Star Business Report
A three-day e-commerce fair will kick off in Dhaka on September 25 to popularise online shopping and lure young generation to set up more e-trading companies in the country.
Computer Jagat, a leading ICT magazine in Bangladesh, will organise the exhibition for the sixth time at Begum Sufia Kamal National Public Library in the capital.
“Online shopping is getting popular in the country; but the amount of transaction is still very small,” said Md Abdul Wahed Tomal, convener of the Dhaka e-Commerce Fair 2014.
The fair is expected to increase such trading by building awareness, he said.
The number of e-commerce sites increased fivefold to 500 in the past two years.
Around 2,000 companies are doing business through Facebook, Tomal said at a press briefing at the National Press Club in the city yesterday.
Local e-commerce companies will showcase their products and services at the fair. Along with exhibition, publication programme of e-directory and gaming contest will also be organised.
Renowned ICT personalities and people related to the country's e-commerce industry will deliver key-note speeches in different seminars and workshops.
An awards night will also be organised where renowned ICT personalities will be honoured for their contributions to the sector.
Organisers will also hold around 20 seminars on e-commerce in public and private universities ahead of the fair.
No entrance and registration fee will be charged either to enter into the fair or to take part in the seminars.
The exhibition will also help in creating more entrepreneurs in the sector, said Mohammad Abdul Haque, assistant editor of Computer Jagat.
Many young people are becoming e-commerce entrepreneurs and earning their livelihood without doing regular “9 to 5” jobs, and many of these companies are getting success, he said.

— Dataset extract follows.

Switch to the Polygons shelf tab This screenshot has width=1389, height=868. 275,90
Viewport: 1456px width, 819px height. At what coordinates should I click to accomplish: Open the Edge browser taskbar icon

The current decade will see the rise of e-commerce in Asian countries, said Razib Ahmed, editor of Ecombd, a Bangladeshi e-commerce blog. “By 2015, China's e-commerce market will be valued at $540 million; higher than that of USA.”
Online shopping accounts for a major share of daily retail trade in developed countries, and it is also growing in India and China, he said.
E-commerce has the potential to become one of the five leading sectors in Bangladesh in the next 10 years, he said.
“We need to work together to explore the potential Bangladesh has in e-commerce,” said Jubaer Hossain, senior manager for business development at SSL Wireless, an e-commerce solution provider.
He stressed the need for building customers' trust on online shopping.
In Bangladesh, online shopping, including e-ticket sales and sales through Facebook, has yearly transactions worth around Tk 200 crore, which is growing by nearly 30 percent every month, according to the industry insiders.
The first e-commerce fair was organised in the same venue in February 2013. The Daily Star is a media partner of this year's fair.